Gary McMahon

Personal information
- Full name: Garfield Walter McMahon
- Born: 25 February 1932 Roland, Manitoba, Canada
- Died: 7 November 2023 (aged 91) Dartmouth, Nova Scotia, Canada
- Height: 169 cm (5 ft 7 in)
- Weight: 64 kg (141 lb)
- Spouse: Ruby Bertha McMahon ​(m. 1972)​

Sport
- Country: Canada
- Sport: Sports shooting

Medal record
Men's shooting
Representing Canada
Pan American Games
| Bronze medal – third place | 1959 Chicago | 50m pistol team |
| Bronze medal – third place | 1959 Chicago | 25m center fire pistol |
| Silver medal – second place | 1963 São Paulo | 50m pistol |
| Silver medal – second place | 1963 São Paulo | 50m pistol team |
| Silver medal – second place | 1963 São Paulo | 25m center fire pistol team |
| Bronze medal – third place | 1963 São Paulo | 25m center fire pistol |
| Silver medal – second place | 1971 Cali | 25m center fire pistol team |
Commonwealth Games
| Bronze medal – third place | 1966 Kingston | 50m pistol team |

= Garfield McMahon =

Canadian sports shooter (1932–2023)

Garfield Walter McMahon (25 February 1932 – 7 November 2023) was a Canadian sports shooter.

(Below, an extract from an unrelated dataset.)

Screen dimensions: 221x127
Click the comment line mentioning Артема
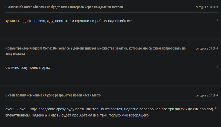77,115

He competed at the 1960 Summer Olympics and the 1964 Summer Olympics.

==Personal life and death==
McMahon was born on 25 February 1932 and was raised in Roland, Manitoba. He married Ruby Bertha (Fulton) McMahon in 1972. He died in Dartmouth, Nova Scotia on 7 November 2023, at the age of 91.